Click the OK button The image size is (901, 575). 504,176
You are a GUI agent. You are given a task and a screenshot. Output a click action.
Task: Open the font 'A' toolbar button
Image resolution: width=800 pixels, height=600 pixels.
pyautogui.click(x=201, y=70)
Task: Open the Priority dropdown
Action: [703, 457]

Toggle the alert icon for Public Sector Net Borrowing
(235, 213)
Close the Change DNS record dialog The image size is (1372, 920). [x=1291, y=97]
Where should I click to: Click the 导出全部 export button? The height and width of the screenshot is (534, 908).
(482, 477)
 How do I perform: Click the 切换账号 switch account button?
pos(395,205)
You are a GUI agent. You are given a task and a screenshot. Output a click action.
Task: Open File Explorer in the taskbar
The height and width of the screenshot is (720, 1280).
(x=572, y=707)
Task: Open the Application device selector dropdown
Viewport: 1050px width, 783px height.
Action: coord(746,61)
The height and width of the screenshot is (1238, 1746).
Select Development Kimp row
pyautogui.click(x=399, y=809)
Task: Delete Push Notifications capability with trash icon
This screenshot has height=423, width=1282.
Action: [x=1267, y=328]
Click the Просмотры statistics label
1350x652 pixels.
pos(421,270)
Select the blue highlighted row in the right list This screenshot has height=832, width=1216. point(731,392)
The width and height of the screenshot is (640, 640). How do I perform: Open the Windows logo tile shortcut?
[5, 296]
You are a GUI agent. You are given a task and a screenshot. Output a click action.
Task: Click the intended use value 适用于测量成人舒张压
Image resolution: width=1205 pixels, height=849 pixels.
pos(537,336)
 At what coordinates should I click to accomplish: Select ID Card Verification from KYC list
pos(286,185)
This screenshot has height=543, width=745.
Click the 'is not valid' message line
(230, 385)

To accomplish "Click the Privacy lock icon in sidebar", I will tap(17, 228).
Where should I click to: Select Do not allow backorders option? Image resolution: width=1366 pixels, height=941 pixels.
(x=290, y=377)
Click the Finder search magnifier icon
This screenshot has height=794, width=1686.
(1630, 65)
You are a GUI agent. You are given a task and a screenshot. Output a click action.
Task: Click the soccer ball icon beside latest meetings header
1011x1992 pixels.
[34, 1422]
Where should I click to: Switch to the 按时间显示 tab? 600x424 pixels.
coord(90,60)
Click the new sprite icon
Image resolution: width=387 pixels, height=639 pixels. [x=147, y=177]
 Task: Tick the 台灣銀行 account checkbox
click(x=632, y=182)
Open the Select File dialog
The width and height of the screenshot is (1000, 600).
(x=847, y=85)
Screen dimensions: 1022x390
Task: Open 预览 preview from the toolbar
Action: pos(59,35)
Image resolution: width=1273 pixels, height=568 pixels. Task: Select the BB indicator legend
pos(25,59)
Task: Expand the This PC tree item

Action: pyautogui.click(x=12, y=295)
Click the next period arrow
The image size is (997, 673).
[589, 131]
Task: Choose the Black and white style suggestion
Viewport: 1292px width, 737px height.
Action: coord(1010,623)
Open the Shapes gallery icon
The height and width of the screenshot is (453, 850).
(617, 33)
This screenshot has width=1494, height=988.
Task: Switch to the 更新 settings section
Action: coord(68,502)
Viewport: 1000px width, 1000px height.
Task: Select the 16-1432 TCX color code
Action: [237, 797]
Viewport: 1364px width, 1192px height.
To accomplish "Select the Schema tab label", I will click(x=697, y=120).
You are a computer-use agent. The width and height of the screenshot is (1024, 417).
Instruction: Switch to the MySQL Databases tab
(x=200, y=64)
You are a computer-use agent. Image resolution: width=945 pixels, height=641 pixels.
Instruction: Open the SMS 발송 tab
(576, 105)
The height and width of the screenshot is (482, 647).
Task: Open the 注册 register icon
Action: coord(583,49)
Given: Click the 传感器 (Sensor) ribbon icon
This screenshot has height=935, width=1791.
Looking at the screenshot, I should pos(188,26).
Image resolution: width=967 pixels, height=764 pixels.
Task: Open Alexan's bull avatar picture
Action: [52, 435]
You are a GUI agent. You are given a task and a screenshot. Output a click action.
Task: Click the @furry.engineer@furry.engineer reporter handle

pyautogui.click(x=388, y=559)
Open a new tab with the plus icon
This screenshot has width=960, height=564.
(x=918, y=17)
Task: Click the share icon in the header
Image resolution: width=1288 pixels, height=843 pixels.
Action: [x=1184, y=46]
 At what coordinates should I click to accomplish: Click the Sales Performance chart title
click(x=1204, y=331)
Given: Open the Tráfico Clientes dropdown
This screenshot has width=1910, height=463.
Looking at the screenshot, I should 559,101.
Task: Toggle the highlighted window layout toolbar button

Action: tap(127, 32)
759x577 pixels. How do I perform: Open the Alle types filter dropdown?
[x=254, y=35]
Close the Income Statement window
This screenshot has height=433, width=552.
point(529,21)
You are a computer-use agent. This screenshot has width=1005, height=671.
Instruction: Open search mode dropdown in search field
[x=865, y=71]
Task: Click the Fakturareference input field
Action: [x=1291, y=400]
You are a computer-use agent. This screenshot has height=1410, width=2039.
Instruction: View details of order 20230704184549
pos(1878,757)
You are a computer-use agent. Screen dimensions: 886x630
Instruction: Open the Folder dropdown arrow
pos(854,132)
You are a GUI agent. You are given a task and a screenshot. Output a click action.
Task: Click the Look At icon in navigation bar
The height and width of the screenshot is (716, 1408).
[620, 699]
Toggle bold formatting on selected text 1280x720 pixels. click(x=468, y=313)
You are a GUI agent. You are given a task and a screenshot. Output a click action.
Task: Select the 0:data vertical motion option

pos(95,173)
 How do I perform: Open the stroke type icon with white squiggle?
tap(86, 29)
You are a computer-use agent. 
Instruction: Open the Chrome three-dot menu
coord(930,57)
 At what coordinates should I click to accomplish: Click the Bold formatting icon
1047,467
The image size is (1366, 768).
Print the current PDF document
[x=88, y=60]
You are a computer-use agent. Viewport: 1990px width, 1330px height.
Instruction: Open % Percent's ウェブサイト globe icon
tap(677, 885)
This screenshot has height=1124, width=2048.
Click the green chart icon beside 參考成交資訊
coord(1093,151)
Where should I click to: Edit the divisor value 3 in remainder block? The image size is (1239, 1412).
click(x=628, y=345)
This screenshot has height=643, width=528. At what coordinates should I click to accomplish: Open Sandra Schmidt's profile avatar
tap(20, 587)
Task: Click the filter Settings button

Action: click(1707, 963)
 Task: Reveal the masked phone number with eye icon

→ **TASK REQUIREMENTS**:
Swap "GUI agent" for "interface agent" throughout the records above, and leave every other part of the lines unchanged.

→ **EXERCISE OUTPUT**:
Click the OK button The image size is (901, 575). 504,176
You are a interface agent. You are given a task and a screenshot. Output a click action.
Task: Open the font 'A' toolbar button
Image resolution: width=800 pixels, height=600 pixels.
pyautogui.click(x=201, y=70)
Task: Open the Priority dropdown
Action: [703, 457]

Toggle the alert icon for Public Sector Net Borrowing
(235, 213)
Close the Change DNS record dialog The image size is (1372, 920). [x=1291, y=97]
Where should I click to: Click the 导出全部 export button? The height and width of the screenshot is (534, 908).
(482, 477)
 How do I perform: Click the 切换账号 switch account button?
pos(395,205)
You are a interface agent. You are given a task and a screenshot. Output a click action.
Task: Open File Explorer in the taskbar
The height and width of the screenshot is (720, 1280).
(x=572, y=707)
Task: Open the Application device selector dropdown
Viewport: 1050px width, 783px height.
Action: coord(746,61)
The height and width of the screenshot is (1238, 1746).
Select Development Kimp row
pyautogui.click(x=399, y=809)
Task: Delete Push Notifications capability with trash icon
This screenshot has height=423, width=1282.
Action: [x=1267, y=328]
Click the Просмотры statistics label
1350x652 pixels.
pos(421,270)
Select the blue highlighted row in the right list This screenshot has height=832, width=1216. point(731,392)
The width and height of the screenshot is (640, 640). How do I perform: Open the Windows logo tile shortcut?
[5, 296]
You are a interface agent. You are given a task and a screenshot. Output a click action.
Task: Click the intended use value 适用于测量成人舒张压
Image resolution: width=1205 pixels, height=849 pixels.
pos(537,336)
 At what coordinates should I click to accomplish: Select ID Card Verification from KYC list
pos(286,185)
This screenshot has height=543, width=745.
Click the 'is not valid' message line
(230, 385)

To accomplish "Click the Privacy lock icon in sidebar", I will tap(17, 228).
Where should I click to: Select Do not allow backorders option? Image resolution: width=1366 pixels, height=941 pixels.
(x=290, y=377)
Click the Finder search magnifier icon
This screenshot has height=794, width=1686.
(1630, 65)
You are a interface agent. You are given a task and a screenshot. Output a click action.
Task: Click the soccer ball icon beside latest meetings header
1011x1992 pixels.
[34, 1422]
Where should I click to: Switch to the 按时间显示 tab? 600x424 pixels.
coord(90,60)
Click the new sprite icon
Image resolution: width=387 pixels, height=639 pixels. [x=147, y=177]
 Task: Tick the 台灣銀行 account checkbox
click(x=632, y=182)
Open the Select File dialog
The width and height of the screenshot is (1000, 600).
(x=847, y=85)
Screen dimensions: 1022x390
Task: Open 预览 preview from the toolbar
Action: pos(59,35)
Image resolution: width=1273 pixels, height=568 pixels. Task: Select the BB indicator legend
pos(25,59)
Task: Expand the This PC tree item

Action: pyautogui.click(x=12, y=295)
Click the next period arrow
The image size is (997, 673).
[589, 131]
Task: Choose the Black and white style suggestion
Viewport: 1292px width, 737px height.
Action: coord(1010,623)
Open the Shapes gallery icon
The height and width of the screenshot is (453, 850).
(617, 33)
This screenshot has width=1494, height=988.
Task: Switch to the 更新 settings section
Action: coord(68,502)
Viewport: 1000px width, 1000px height.
Task: Select the 16-1432 TCX color code
Action: [237, 797]
Viewport: 1364px width, 1192px height.
To accomplish "Select the Schema tab label", I will click(x=697, y=120).
You are a computer-use agent. The width and height of the screenshot is (1024, 417).
Instruction: Switch to the MySQL Databases tab
(x=200, y=64)
You are a computer-use agent. Image resolution: width=945 pixels, height=641 pixels.
Instruction: Open the SMS 발송 tab
(576, 105)
The height and width of the screenshot is (482, 647).
Task: Open the 注册 register icon
Action: coord(583,49)
Given: Click the 传感器 (Sensor) ribbon icon
This screenshot has height=935, width=1791.
Looking at the screenshot, I should pos(188,26).
Image resolution: width=967 pixels, height=764 pixels.
Task: Open Alexan's bull avatar picture
Action: [52, 435]
You are a interface agent. You are given a task and a screenshot. Output a click action.
Task: Click the @furry.engineer@furry.engineer reporter handle

pyautogui.click(x=388, y=559)
Open a new tab with the plus icon
This screenshot has width=960, height=564.
(x=918, y=17)
Task: Click the share icon in the header
Image resolution: width=1288 pixels, height=843 pixels.
Action: [x=1184, y=46]
 At what coordinates should I click to accomplish: Click the Sales Performance chart title
click(x=1204, y=331)
Given: Open the Tráfico Clientes dropdown
This screenshot has width=1910, height=463.
Looking at the screenshot, I should 559,101.
Task: Toggle the highlighted window layout toolbar button

Action: tap(127, 32)
759x577 pixels. How do I perform: Open the Alle types filter dropdown?
[x=254, y=35]
Close the Income Statement window
This screenshot has height=433, width=552.
point(529,21)
You are a computer-use agent. This screenshot has width=1005, height=671.
Instruction: Open search mode dropdown in search field
[x=865, y=71]
Task: Click the Fakturareference input field
Action: [x=1291, y=400]
You are a computer-use agent. This screenshot has height=1410, width=2039.
Instruction: View details of order 20230704184549
pos(1878,757)
You are a computer-use agent. Screen dimensions: 886x630
Instruction: Open the Folder dropdown arrow
pos(854,132)
You are a interface agent. You are given a task and a screenshot. Output a click action.
Task: Click the Look At icon in navigation bar
The height and width of the screenshot is (716, 1408).
[620, 699]
Toggle bold formatting on selected text 1280x720 pixels. click(x=468, y=313)
You are a interface agent. You are given a task and a screenshot. Output a click action.
Task: Select the 0:data vertical motion option

pos(95,173)
 How do I perform: Open the stroke type icon with white squiggle?
tap(86, 29)
You are a computer-use agent. 
Instruction: Open the Chrome three-dot menu
coord(930,57)
 At what coordinates should I click to accomplish: Click the Bold formatting icon
1047,467
The image size is (1366, 768).
Print the current PDF document
[x=88, y=60]
You are a computer-use agent. Viewport: 1990px width, 1330px height.
Instruction: Open % Percent's ウェブサイト globe icon
tap(677, 885)
This screenshot has height=1124, width=2048.
Click the green chart icon beside 參考成交資訊
coord(1093,151)
Where should I click to: Edit the divisor value 3 in remainder block? The image size is (1239, 1412).
click(x=628, y=345)
This screenshot has height=643, width=528. At what coordinates should I click to accomplish: Open Sandra Schmidt's profile avatar
tap(20, 587)
Task: Click the filter Settings button

Action: click(1707, 963)
 Task: Reveal the masked phone number with eye icon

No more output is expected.